# Live and Let Live



## lajng

Hello!

I'm looking for the Latin translation of the phrase "Live and Let Live".  I've found "Dum Vivimus, Vivamus" which translates into "while we live, let us live" but its not quite right.  Any help is appreciated!


----------



## Deccius

Vive et vivas (all singular) = Live and Let live


----------



## Lorenzo Italiae

Deccius said:


> Vive et vivas (all singular) = Live and Let live


I'm sorry but I don't agree with you about that _vivas_ : which kind of indipendent subjunctive do you use it as? esortative? potential? dubitative? any of volitives? I can't understand it. Anyway I don't think that there is any of them that conveys the idea of permission (LET live).
I would translate: Vive et vivere sine.


----------



## Deccius

Lorenzo Italiae said:


> I'm sorry but I don't agree with you about that _vivas_ : which kind of indipendent subjunctive do you use it as? esortative? potential? dubitative? any of volitives? I can't understand it. Anyway I don't think that there is any of them that conveys the idea of permission (LET live).
> I would translate: Vive et vivere sine.



Um...I should have written "Vive et vivat", no?  I was thinking it might be a jussive subjunctive.  I don't really think this "let" expresses permission, do you?  That's the reason I didn't use the verb "sinere".


----------



## jazyk

I think vive et viva(n)t is a very good translation.


----------



## Lorenzo Italiae

Deccius said:


> Um...I should have written "Vive et vivat", no? I was thinking it might be a jussive subjunctive. I don't really think this "let" expresses permission, do you? That's the reason I didn't use the verb "sinere".

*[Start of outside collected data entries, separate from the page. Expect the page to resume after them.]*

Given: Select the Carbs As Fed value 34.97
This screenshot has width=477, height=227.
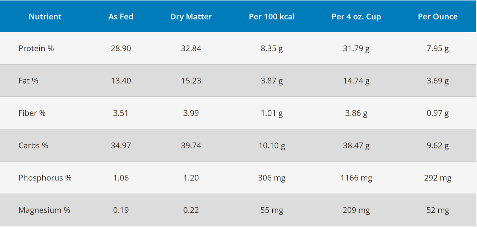Looking at the screenshot, I should 121,146.
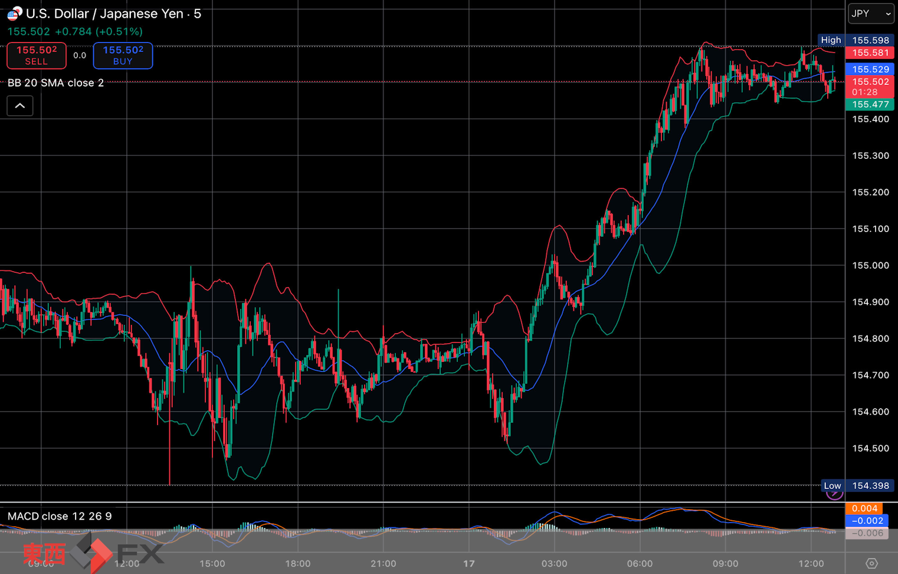
Task: Open the U.S. Dollar / Japanese Yen symbol title
Action: [113, 14]
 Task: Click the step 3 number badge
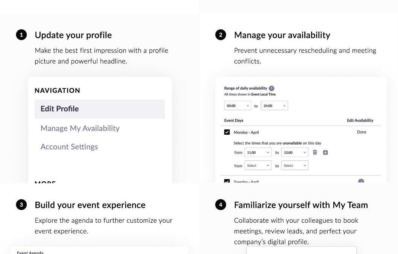tap(21, 205)
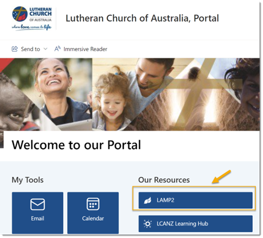This screenshot has height=238, width=263.
Task: Click the envelope icon on Email tile
Action: [x=38, y=204]
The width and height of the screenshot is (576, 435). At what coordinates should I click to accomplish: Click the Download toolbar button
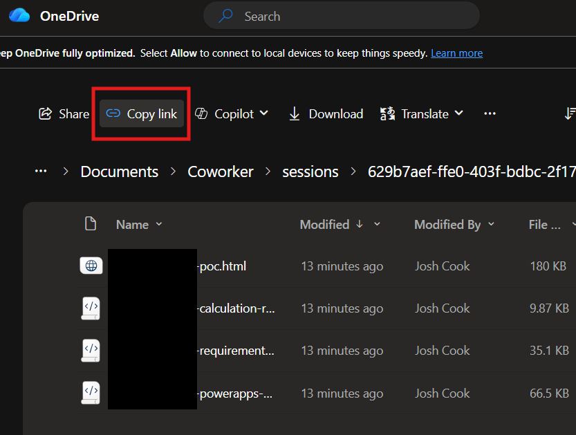pyautogui.click(x=326, y=114)
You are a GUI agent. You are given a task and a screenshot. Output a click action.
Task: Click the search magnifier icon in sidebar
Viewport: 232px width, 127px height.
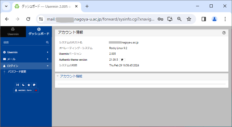[x=47, y=43]
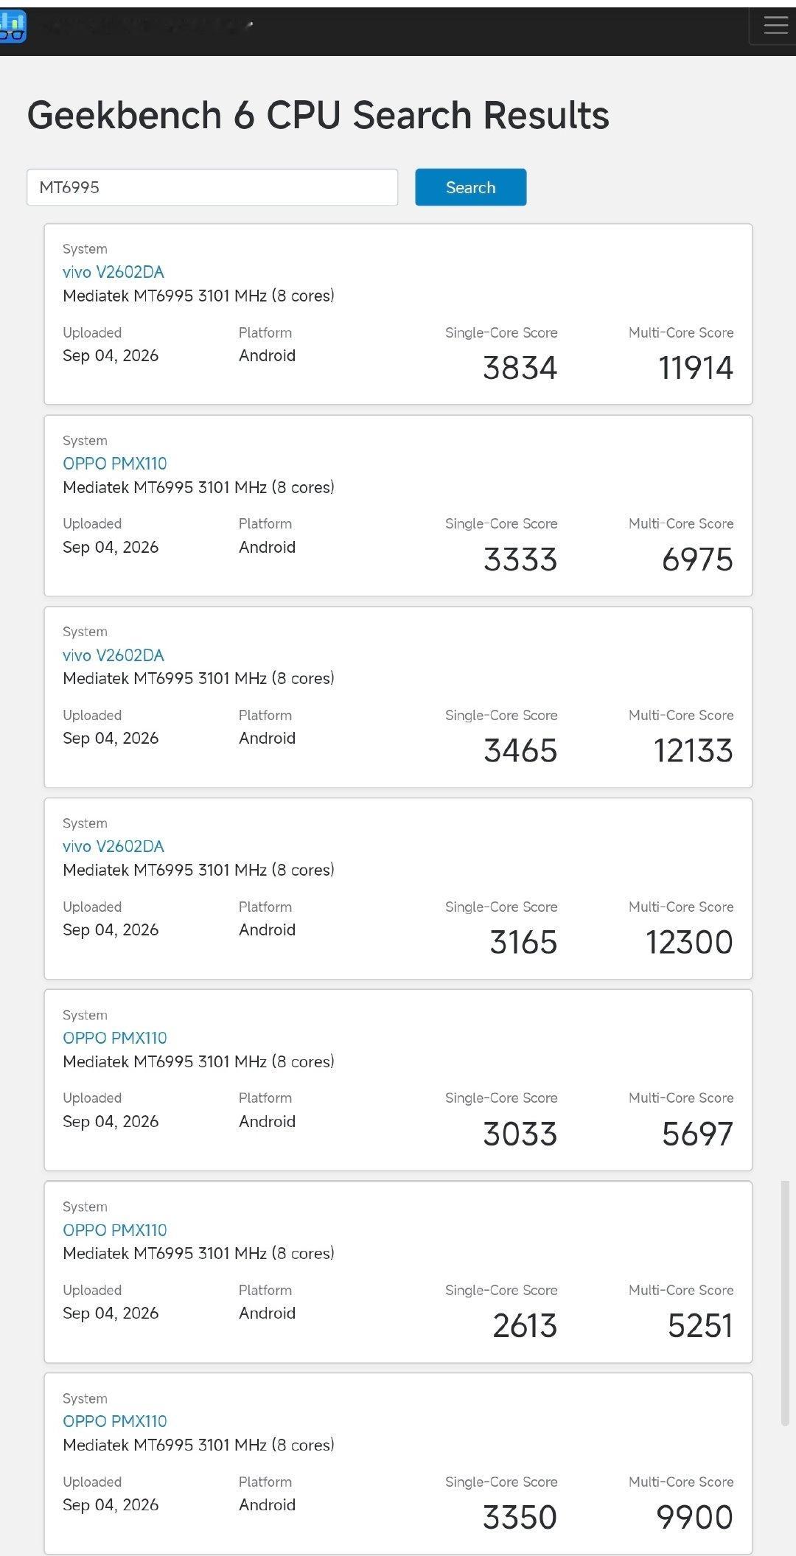Viewport: 796px width, 1556px height.
Task: Open OPPO PMX110 result with score 2613
Action: [115, 1230]
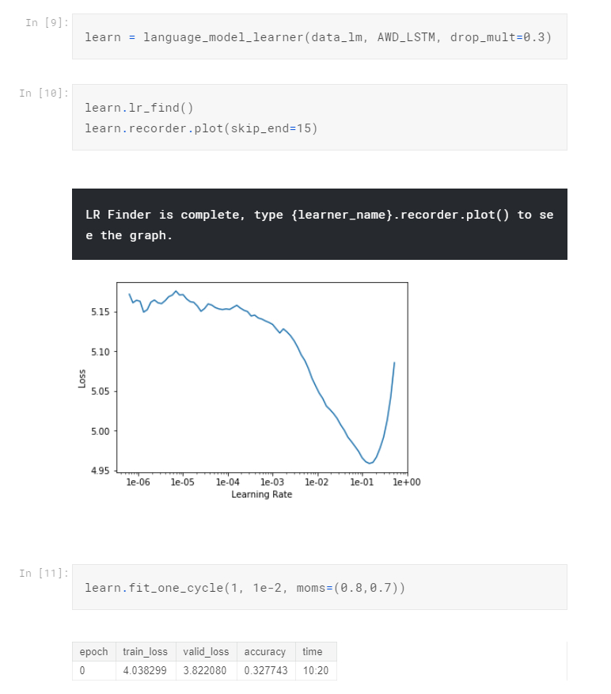This screenshot has height=694, width=611.
Task: Click the Learning Rate axis label
Action: [261, 494]
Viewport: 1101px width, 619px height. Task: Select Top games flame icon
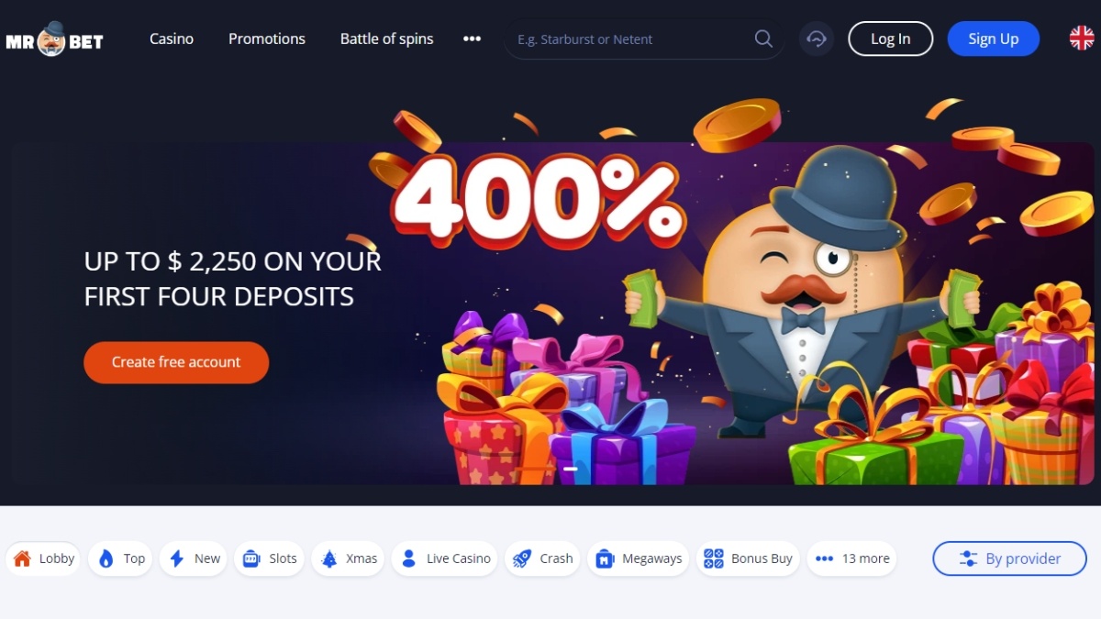(121, 558)
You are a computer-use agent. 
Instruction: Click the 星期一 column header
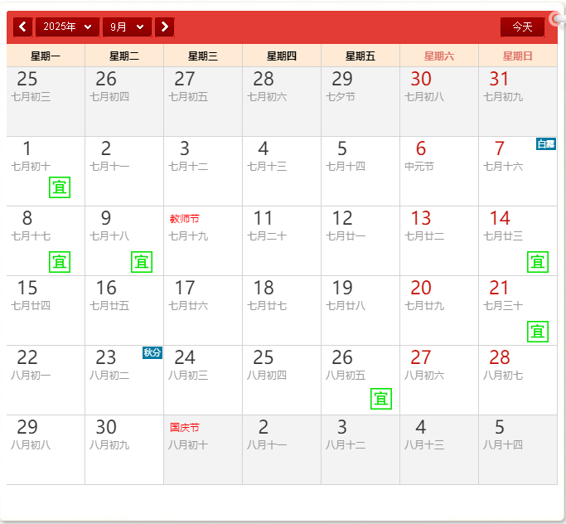point(46,56)
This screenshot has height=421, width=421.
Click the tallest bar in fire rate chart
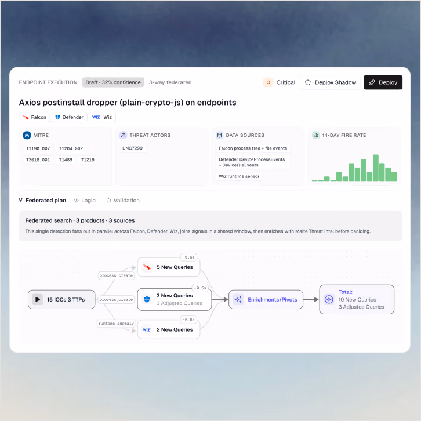coord(376,168)
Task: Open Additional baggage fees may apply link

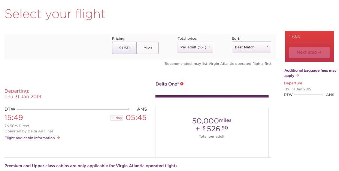Action: coord(310,73)
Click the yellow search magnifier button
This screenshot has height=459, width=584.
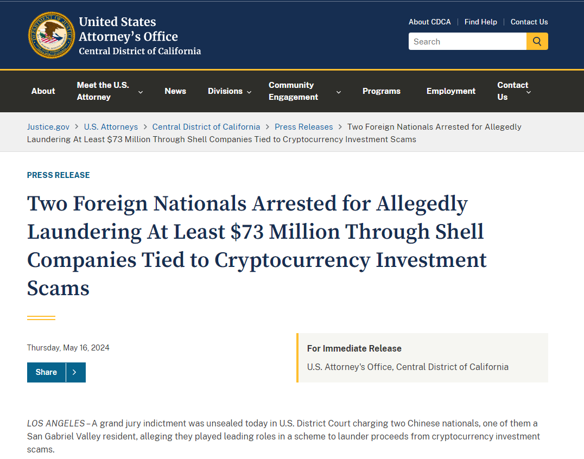(x=537, y=41)
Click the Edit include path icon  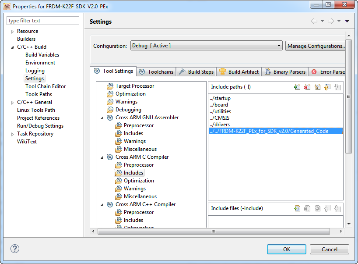(x=317, y=87)
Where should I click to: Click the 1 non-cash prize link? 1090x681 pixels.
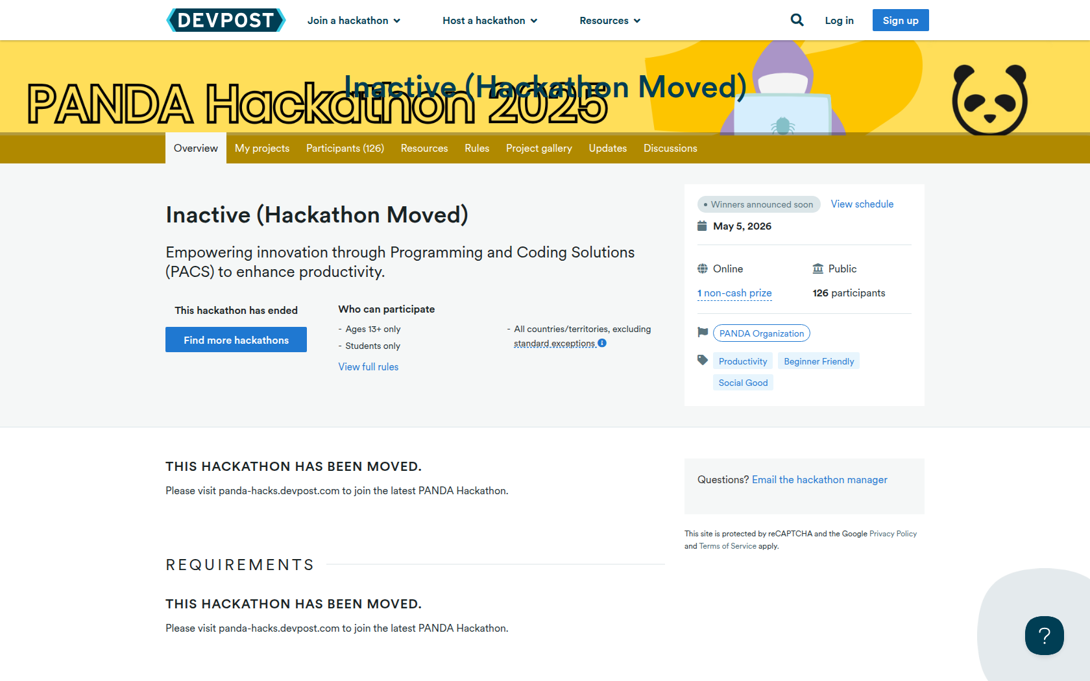734,293
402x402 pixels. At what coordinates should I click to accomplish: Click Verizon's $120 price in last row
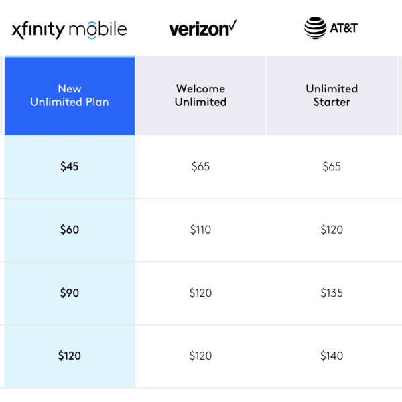tap(200, 356)
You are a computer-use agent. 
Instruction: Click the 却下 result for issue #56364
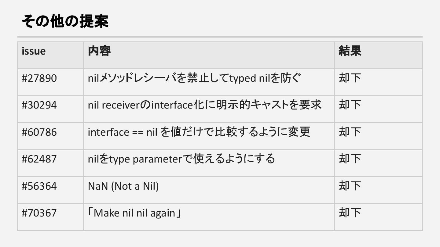[350, 186]
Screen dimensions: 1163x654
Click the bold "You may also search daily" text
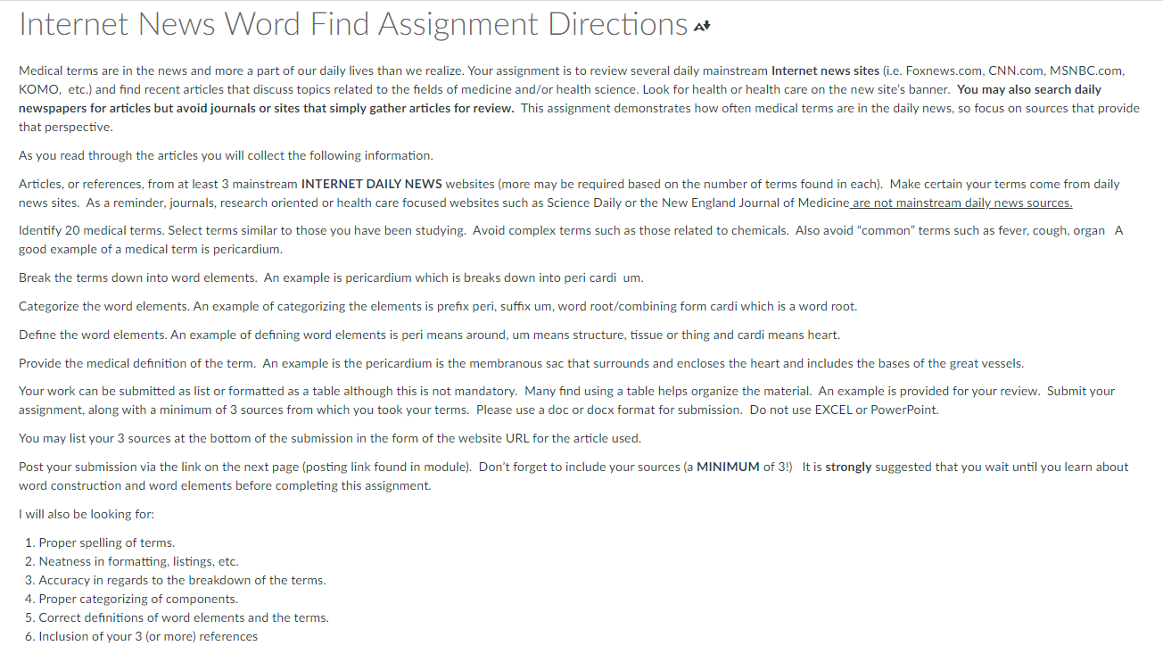1029,89
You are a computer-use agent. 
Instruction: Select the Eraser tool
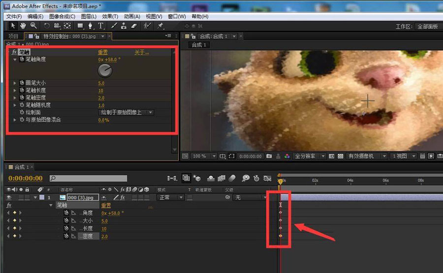pyautogui.click(x=134, y=26)
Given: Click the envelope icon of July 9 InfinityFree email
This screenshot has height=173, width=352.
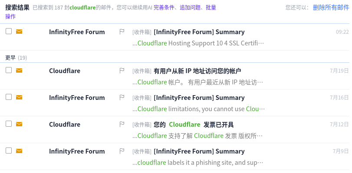Looking at the screenshot, I should tap(19, 151).
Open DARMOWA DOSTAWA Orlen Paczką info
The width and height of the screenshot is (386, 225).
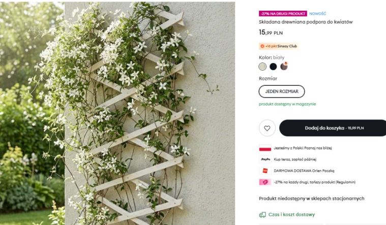(x=304, y=171)
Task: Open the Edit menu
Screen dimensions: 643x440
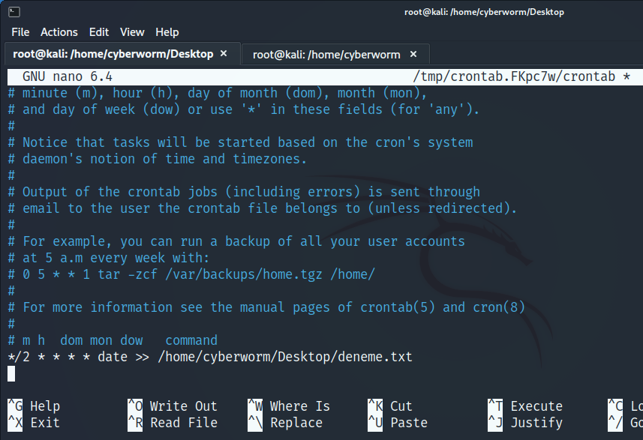Action: tap(99, 32)
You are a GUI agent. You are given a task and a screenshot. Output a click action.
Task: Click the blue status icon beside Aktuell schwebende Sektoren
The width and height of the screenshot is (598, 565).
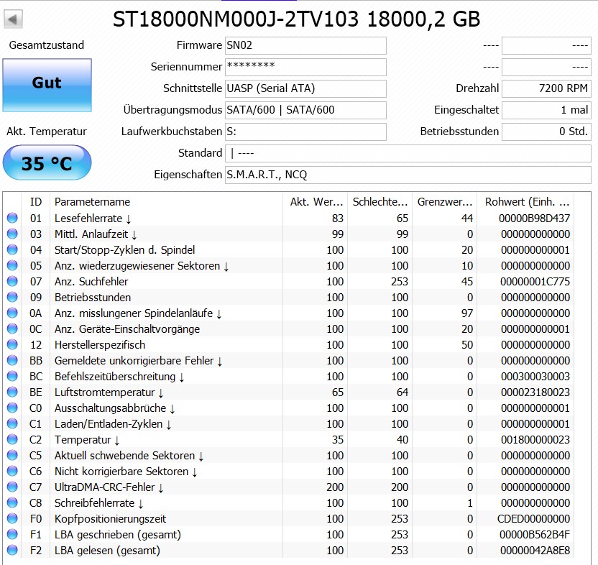click(x=12, y=456)
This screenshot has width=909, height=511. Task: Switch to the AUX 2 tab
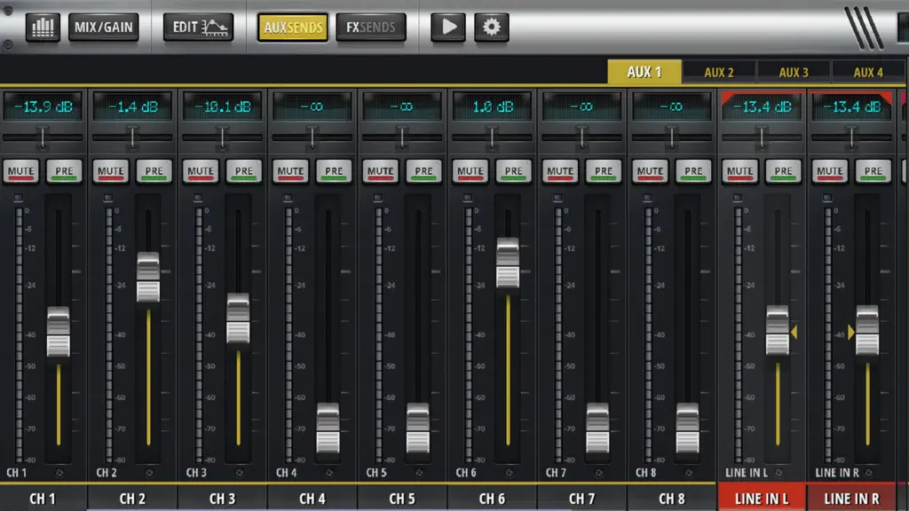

 well... "vive et viva(n)t" is more suitable in my opinion, though less literal. Anyway, yes, it's kinda permission, to me. Otherwise how would you consider it? Jussive-exhortative? This could work, as this is the idea conveyed [you should let people live], isn't it?
But the problem is with the latin verb: vivere means only "to live", and I don't think that it also means "to let someone live". So, tu sum up, I would agree with your using an exhortative subjunctive, which conveys the idea of a moderate order, but I believe that the meaning of the grammatical tense cannot modify the meaning of the verb "vivere". 
Infact I would translate "vivas" as "live" and not as "let live".
It's a bit confused    someone help us!!


----------



## Joca

Although my Latin is (still) very poor, I'd venture to say something.

I like it this way: Vive et vivere sine. It's more in line with the original. 

But I think you could also use the verb patior:

Vive et vivi patere. 

Will someone please check the latter for me?

Thanks.

JC


----------



## judkinsc

_Vive et alteros vivere permitte_, perhaps.

"Let" is often translated with the iussive subjunctive, but the meaning may be obscured with its usage here. _"Vive et vivant"_ seems good, though: "live and let them live."


----------



## clara mente

Why not try the passive voice hear :"Vive et vivatur."


----------



## judkinsc

The passive won't work so well here, since the verb "to live" isn't easily made passive. "He is lived?" "Vivatur" would be "he might be lived" or something similar.

The "Let" is truly a iussive/hortatory subjunctive form in English.


----------



## Lorenzo Italiae

judkinsc said:


> The "Let" is truly a iussive/hortatory subjunctive form in English.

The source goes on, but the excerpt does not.